Inland ports are of special importance for landlocked countries in the Danube region as they facilitate access to a navigable waterway as the most economic and environmentally friendly transport mode, thus providing the countries all benefits of economies of scale and size. For other countries, inland ports are important as hinterland hubs for seaports and for the local industries. Seaports, on the other hand, are the most logical entry and exit points for countries with direct access to maritime transport and therefore are strategically important. In this view, financing of port infrastructure development is of crucial importance for economic development of a country and the region sharing the same waterway. Financing of port infrastructure, however, requires significant financial means, although significantly less funds then rail or road infrastructure financing. Provision of necessary funding is a role of national, regional or municipal governments, while private participation in port infrastructure financing and operation is on the rise in the last years. In their constant quest for development, port authorities in the Danube region have engaged considerable financial means to develop, rehabilitate and/or modernize their ports. This report demonstrates that the investment needs for the projects that are planned to be completed before 2030, a year which matches the deadline for the full establishment of the core network on the Rhine-Danube Core Network Corridor, reach a total amount of 5.5 billion Euro, only in the 19 selected ports in seven Danube region countries. For some of these projects funding has already been secured, while the large majority of planned projects are yet to secure the necessary funds.
Figure: Structure of the report
This report demonstrates the possibilities for port infrastructure financing out of own funds, usually in combination with various EU infrastructure funding instruments or the combination of public and private financing through various forms of public-private partnership (PPP). PPP is seen as the most attractive form of financing, especially in the condition of scarcity of funds. From the point of view of riparian countries, various guidelines and recommendations are given. Austria, for example, recommends the transformation of port authorities into commercialized or corporatized entities so that they could work under the commercial law (company law) and thus perform faster and easier business relations with port tenants and lessees. Slovakia, however, recommends clear and specific PPP legislation which would clarify the issues on priority investments, land lease and payment methods.
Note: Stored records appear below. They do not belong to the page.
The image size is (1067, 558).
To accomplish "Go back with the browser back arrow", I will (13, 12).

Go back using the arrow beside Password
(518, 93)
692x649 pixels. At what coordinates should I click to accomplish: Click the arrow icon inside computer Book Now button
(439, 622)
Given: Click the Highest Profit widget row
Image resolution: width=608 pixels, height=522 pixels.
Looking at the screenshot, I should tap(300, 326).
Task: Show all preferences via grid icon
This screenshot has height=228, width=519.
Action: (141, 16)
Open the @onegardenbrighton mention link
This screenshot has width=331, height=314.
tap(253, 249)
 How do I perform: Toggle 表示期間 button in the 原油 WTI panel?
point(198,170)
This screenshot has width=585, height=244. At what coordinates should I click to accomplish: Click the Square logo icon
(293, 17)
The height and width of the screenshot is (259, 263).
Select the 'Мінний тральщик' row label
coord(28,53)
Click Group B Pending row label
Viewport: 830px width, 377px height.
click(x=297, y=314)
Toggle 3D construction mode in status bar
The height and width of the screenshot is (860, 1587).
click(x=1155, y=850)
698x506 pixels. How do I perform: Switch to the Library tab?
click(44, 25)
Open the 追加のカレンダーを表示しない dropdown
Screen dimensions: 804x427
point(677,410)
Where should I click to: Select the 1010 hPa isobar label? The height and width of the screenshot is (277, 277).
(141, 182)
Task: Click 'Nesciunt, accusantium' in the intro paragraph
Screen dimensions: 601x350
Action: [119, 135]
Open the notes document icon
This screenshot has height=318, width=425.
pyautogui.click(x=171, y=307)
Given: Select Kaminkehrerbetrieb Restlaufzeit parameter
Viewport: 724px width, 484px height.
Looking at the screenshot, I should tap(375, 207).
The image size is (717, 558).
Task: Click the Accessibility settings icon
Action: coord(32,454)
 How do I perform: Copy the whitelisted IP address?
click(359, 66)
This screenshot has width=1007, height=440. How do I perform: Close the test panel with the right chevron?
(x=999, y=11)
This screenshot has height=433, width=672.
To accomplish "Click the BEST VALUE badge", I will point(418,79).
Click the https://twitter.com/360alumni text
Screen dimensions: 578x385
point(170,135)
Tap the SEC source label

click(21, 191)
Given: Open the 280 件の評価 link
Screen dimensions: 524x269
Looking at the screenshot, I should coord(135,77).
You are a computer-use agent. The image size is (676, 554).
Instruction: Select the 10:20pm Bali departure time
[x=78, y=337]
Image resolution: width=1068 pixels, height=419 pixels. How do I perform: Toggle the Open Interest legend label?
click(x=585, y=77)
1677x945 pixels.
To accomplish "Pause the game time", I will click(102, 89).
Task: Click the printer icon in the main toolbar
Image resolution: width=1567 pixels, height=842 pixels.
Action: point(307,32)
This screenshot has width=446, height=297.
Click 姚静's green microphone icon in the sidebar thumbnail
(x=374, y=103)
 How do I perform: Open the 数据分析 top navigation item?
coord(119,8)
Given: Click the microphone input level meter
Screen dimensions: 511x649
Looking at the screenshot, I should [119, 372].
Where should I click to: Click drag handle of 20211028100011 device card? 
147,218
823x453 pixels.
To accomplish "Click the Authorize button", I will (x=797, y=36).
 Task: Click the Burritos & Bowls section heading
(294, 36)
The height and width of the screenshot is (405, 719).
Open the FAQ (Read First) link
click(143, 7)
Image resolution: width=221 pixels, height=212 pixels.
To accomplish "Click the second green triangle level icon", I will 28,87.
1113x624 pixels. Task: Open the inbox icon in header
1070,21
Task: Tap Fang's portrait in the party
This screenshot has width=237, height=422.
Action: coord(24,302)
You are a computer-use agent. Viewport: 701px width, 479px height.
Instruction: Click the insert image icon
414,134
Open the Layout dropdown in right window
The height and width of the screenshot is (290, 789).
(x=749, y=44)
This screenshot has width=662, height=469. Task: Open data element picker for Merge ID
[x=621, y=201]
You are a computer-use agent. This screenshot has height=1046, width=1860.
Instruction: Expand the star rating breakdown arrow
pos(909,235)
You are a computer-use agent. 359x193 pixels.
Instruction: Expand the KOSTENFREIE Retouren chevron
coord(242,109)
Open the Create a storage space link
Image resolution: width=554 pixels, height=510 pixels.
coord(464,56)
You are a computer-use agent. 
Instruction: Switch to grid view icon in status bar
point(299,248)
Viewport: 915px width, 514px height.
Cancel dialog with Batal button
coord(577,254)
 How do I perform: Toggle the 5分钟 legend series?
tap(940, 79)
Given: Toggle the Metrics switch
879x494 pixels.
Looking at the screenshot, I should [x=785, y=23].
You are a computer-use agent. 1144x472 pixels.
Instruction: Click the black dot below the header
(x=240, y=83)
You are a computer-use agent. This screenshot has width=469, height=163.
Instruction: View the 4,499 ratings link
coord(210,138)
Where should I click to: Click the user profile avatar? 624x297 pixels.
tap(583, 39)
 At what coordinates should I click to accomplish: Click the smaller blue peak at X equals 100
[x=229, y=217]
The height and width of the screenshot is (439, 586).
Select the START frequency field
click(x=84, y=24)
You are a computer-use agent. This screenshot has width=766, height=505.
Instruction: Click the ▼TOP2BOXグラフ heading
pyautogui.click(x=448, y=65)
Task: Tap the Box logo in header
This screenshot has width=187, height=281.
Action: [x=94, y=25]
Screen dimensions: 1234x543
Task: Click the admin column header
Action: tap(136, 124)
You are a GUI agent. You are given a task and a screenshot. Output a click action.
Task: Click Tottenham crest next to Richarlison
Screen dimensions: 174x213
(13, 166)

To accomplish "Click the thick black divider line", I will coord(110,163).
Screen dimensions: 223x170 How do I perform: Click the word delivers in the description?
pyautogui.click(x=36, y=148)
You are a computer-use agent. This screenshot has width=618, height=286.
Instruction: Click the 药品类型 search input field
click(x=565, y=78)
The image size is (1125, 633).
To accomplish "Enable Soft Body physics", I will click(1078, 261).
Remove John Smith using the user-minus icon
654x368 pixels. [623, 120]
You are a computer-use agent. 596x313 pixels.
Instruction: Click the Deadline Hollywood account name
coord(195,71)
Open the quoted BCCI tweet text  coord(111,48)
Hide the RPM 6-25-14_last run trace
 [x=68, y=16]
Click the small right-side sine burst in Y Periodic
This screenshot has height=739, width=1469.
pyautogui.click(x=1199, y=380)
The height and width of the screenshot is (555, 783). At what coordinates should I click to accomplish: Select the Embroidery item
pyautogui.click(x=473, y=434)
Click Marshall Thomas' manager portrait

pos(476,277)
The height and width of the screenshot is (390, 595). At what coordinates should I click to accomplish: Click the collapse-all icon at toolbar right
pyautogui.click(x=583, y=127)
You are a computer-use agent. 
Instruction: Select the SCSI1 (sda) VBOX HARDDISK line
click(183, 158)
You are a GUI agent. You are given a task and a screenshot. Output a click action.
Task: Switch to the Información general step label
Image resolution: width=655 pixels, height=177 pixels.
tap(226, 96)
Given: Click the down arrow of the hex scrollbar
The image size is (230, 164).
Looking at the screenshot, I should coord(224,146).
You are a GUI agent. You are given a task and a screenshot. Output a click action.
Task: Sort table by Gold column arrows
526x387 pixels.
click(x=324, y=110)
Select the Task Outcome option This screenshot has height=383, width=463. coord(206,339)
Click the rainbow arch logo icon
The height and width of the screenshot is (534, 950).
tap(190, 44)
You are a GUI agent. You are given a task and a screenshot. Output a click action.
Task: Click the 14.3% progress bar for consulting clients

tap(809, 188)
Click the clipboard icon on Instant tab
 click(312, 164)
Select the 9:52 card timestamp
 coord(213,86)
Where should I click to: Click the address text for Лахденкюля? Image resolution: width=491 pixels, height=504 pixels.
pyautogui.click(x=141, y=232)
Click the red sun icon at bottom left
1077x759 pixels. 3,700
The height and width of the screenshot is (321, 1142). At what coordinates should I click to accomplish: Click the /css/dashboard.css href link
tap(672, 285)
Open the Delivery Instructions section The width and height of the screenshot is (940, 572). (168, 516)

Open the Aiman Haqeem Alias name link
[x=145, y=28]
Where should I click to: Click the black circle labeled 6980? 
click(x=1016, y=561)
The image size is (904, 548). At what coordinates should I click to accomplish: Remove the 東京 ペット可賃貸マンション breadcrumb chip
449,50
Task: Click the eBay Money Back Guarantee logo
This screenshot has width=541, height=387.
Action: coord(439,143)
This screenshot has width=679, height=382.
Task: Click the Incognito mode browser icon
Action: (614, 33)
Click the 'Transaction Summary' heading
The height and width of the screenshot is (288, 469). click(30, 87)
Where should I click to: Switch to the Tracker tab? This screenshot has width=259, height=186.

Hungary, on the other hand, applies long-term concessions which were directly agreed, with no public tenders, and the only issues recommended to be solved are the conditions for concession termination. In Croatia, main recommendations are focused on resolving the issues of land ownership, where for efficient PPPs, including concessions, the land should be state-owned. In addition, it is recommended that the concession granting and re-negotiating rules should be more flexible. Serbia recommends such legal background which provides a level playing field for all parties, caution with land issues and determination of the port land as “good of common interest” before any concession plans. In addition, transparency, flexibility and clarity in concession conditions and payment methodologies (calculation of fees) are also highly recommended. Romania recommends, above all, the clarity and precision of PPP legislative framework, clear guidelines for PPP procedures implementation, better training on PPP procedures and even a regional agency tracking and assisting PPPs. Bulgaria recommends more autonomy of port authorities in terms of decision-making on concessions, as well as keeping the incomes from the concession “in the house”, that is, within the port authorities so that such revenues could be used for further port development and infrastructure investments in ports where concessions are not convenient, not applicable, not possible, not attractive or not planned.
Finally, apart from flexibility requirement, the report contains recommendations that the risk allocation process in PPP agreement design is carefully performed and agreed since the significant part of the negotiation “package” between the port and the private sector during the tendering process belongs to the process of risk allocation. When PPP agreements involve capital investments, negotiations for risk allocation frequently include potential lenders.